Jewelry Business Insight

Diamond Producers Meet To Discuss Concerns About Synthetic Stones

Diamond Producers Meet To Discuss Concerns About Synthetic Stones

Representatives from Anglo American PLC, Alrosa AO, Rio Tinto Group and five other major diamond producers held a meeting in March to discuss the creation of a new diamond industry association, has reported.

Details of the meeting – which were leaked by anonymous sources to Bloomberg and later confirmed by Rio Tinto – revealed that participants spoke about a wide range of subjects during the meeting, from diamond marketing to industry-funded research projects, but that discussions focused primarily on the growing number of undisclosed synthetic stones being discovered among shipments of real diamonds.

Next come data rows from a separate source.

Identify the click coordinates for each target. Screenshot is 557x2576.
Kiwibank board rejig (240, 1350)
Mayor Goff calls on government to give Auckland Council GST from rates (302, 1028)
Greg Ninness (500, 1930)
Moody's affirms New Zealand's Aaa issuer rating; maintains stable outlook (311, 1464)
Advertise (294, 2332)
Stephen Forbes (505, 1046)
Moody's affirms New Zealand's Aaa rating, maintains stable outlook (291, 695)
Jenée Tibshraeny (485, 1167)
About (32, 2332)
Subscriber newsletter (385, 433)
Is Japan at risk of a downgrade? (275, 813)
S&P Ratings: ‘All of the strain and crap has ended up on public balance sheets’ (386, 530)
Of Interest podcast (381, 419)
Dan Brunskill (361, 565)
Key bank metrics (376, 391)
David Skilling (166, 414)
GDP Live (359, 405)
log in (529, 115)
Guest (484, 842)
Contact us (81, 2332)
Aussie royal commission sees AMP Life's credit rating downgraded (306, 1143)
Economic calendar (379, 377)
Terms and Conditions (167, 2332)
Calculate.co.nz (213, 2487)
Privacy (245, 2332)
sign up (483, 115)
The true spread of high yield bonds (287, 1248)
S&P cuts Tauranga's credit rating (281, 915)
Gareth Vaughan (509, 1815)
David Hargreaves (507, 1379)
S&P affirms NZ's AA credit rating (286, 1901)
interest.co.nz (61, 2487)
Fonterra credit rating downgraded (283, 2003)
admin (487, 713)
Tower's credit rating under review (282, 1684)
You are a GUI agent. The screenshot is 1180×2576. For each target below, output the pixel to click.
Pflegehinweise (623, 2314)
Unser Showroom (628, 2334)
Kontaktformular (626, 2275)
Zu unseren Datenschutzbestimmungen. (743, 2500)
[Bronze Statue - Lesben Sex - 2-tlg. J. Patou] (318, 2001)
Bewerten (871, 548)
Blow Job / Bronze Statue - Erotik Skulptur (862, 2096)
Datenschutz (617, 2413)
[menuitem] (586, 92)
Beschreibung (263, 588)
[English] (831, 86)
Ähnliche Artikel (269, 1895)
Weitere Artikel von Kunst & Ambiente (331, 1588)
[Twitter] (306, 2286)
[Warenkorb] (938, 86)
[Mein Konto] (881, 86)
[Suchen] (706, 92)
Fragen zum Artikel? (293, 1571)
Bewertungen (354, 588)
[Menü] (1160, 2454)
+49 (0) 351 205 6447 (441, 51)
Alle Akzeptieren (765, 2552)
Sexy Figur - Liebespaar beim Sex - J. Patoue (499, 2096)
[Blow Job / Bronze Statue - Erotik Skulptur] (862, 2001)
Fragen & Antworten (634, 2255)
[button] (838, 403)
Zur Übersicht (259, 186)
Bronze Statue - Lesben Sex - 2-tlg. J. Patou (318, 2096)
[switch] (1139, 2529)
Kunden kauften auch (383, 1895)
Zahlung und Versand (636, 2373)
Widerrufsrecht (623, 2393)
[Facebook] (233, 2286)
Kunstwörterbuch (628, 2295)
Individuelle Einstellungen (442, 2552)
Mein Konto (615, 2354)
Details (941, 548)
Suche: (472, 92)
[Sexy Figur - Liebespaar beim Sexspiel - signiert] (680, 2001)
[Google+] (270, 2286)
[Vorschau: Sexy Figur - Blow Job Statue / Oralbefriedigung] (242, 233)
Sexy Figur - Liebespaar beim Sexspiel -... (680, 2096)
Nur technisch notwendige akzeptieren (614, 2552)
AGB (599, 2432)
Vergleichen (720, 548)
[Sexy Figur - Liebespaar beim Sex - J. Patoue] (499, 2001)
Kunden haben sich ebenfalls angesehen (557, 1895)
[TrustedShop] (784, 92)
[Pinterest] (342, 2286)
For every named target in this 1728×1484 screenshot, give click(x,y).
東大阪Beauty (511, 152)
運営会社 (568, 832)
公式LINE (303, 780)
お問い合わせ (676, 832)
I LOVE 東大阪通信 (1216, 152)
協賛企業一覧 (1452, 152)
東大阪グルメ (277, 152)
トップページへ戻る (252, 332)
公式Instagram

The meeting resulted in the creation of the world’s first diamond industry association, whose members include De Beers, Petra Diamonds, Gem Diamonds, Rio Tinto, Alrosa AO, Dominion Diamond Corp., Lucara Diamond Corp. and OAO Lukoil. Sources revealed that the as-yet unnamed group will have an annual budget of $6 million.

Lack of leadership

The diamond industry has essentially been without leadership since 2004, when De Beers lost a decade-long legal battle with the United States government over accusations of price fixing. When its monopoly ended, De Beers was reduced to being just one of many producers in the international diamond industry. 

The creation of the first diamond industry association by eight of the world’s largest diamond producers could herald a new era of cooperation in an industry that has long been known for its secrecy. Together, the companies in the association account for the majority of the global diamond supply. 


Diamond producers have been struggling with an influx of undisclosed synthetic stones into the diamond supply chain in recent years. The companies are concerned about the impact that increasing amounts of undisclosed synthetics will have on consumer confidence in the industry.

In just the latest instance of undisclosed synthetic stones being mixed into large shipments of diamonds, in February 110 synthetic stones were found among a parcel of natural stones in Surat, India, which is the largest diamond cutting center in the world.

As the technology used to manufacture synthetic diamonds has improved, so too have reports increased of undisclosed synthetics being found in parcels of real diamonds around the world.

In an effort to combat the growing problem, diamond producers hope that the new association will help the industry collaborate to deliver a clear message about the value of real diamonds, and to provide more information to diamond consumers about the increasing amount of undisclosed synthetics in the supply chain.